Vincent Maida est, depuis plus de 20 ans, témoin des avantages des traitements à l’aide de cannabis à des fins médicales dans sa pratique clinique; il incite les oncologues à envisager d’utiliser des cannabinoïdes chez chacun de leurs patients, dès le début.    


Les cannabinoïdes ne devraient pas être envisagés après les traitements standards. On devrait les utiliser dès le début des traitements oncologiques. »


« Je souhaite qu’on puisse intégrer les thérapies à base de cannabinoïdes en oncologie dès le début du cheminement du patient, plutôt qu’à la toute fin, en désespoir de cause lorsque celui-ci est en phase terminale. »    



Références    

Maida V, Ennis M, Irani S, et al. 2008. Adjunctive nabilone in cancer pain and symptom management: a prospective observational study using propensity scoring. J Support Onc. 6(3):119-124.

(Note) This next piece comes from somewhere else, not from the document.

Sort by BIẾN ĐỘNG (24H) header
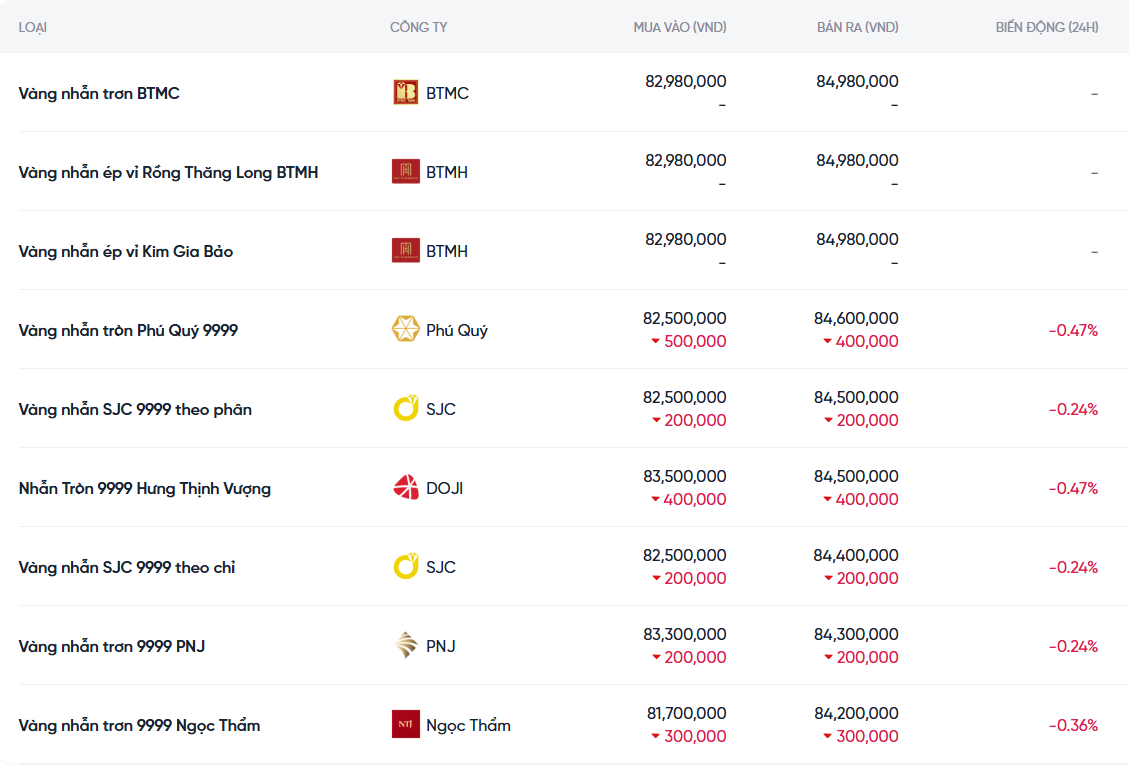 (x=1046, y=27)
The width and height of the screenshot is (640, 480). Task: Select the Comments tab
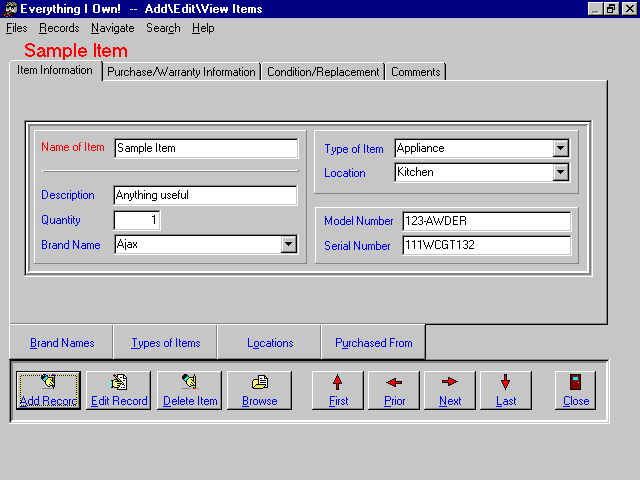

National Academies of Sciences, Engineering, and Medicine. 2017. The health effects of cannabis and cannabinoids: Current state of evidence and recommendations for research. Washington, DC: The National Academies Press. http://nationalacademies.org/hmd/
reports/2017/health-effects-of-cannabis-and-cannabinoids.aspx. Publié en 2017. Accessed November 24, 2017Consulté le 24 novembre 2017.